全30公演が行われる今回のツアーでは、「ポイントちょーだい」「Summer of Love」など9月6日リリースのミニアルバム『SUMMER OF LOVE』の楽曲をいち早く披露。さらにアンコールでは【男闘呼組メドレー】(「ANGEL」「TIME ZONE」など)を披露し、全国各地のファンを熱狂させている。
2022年7月に約30年ぶりに活動を再開し、2023年8月まで駆け抜けた男闘呼組は、Rockon Social Clubへとつながり、新旧の楽曲をプレイすることで、新鮮さと円熟を共存させたロックミュージックを体現。その姿はまさに“Reloaded”と呼ぶにふさわしい。
これまで培ってきたスキルや経験を活かしながら、新たな作品へと結びつける。そのスタンスは、新作ミニアルバム『SUMMER OF LOVE』にもしっかりと反映されている。ここからは、収録曲を一つひとつ紐解いてみたい。
1.「Summer of Love」 (作詞・作曲・編曲:寺岡呼人)
ミニアルバムのタイトル曲「Summer of Love」は、爽やかな夏の空気を感じさせるアッパーチューン。夏のビーチを舞台に〈このまま2人で/溺れてしまいたい/夏の魔法がとける前に〉という歌詞を描き出すこの曲からは、Rockon Social Clubのポップな側面が伝わってくる。80年代のJ-POPを想起させる開放的なメロディと、バンドとしての魅力を感じさせるサウンドメイクの対比も印象に残る。メンバーの演奏シーンとともに、多様な愛の形をテーマに織り込んだMVにも注目してほしい。

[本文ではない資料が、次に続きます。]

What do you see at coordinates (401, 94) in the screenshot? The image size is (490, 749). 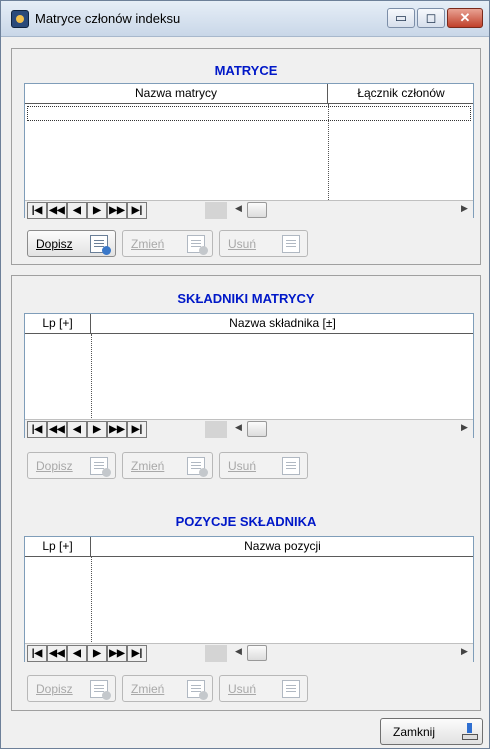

2.「ポイントちょーだい」(作詞・作曲・編曲:寺岡呼人)
しなやかで鋭利なギターリフ、華やかなホーンセクションで幕を開けるロックナンバー。ファンクの匂いを感じさせるビート、ワウギターを効かせたギタープレイを含め、思わず身体を揺らしたくなるグルーヴィーな楽曲に仕上がっている。〈ポイントちょーだい〉〈ポイント使おう〉というユニークなサビも印象的だ。“何を買ってもポイントが貯まる”という世情を背景に、“これってどうなの?”、“どうすれば役に立つの?”というメッセージを楽しく表現している。
3.「Breaking News」 (作詞・作曲・編曲:寺岡呼人)
冒頭から激しく歪んだギターが炸裂。DJスクラッチなども取り入れられ、ミクスチャーロック、ヘビィロックの潮流を感じさせるサウンドが体現されている。ハードドライビングな音像とともに放たれるのは、ニュースが人々に与える影響を描いた歌詞。膨大なニュースに押し流され、疑心暗鬼になり、恐怖を煽られる。そんな状況をリアルに映し出した、社会風刺的な表情を持った楽曲と言えるだろう。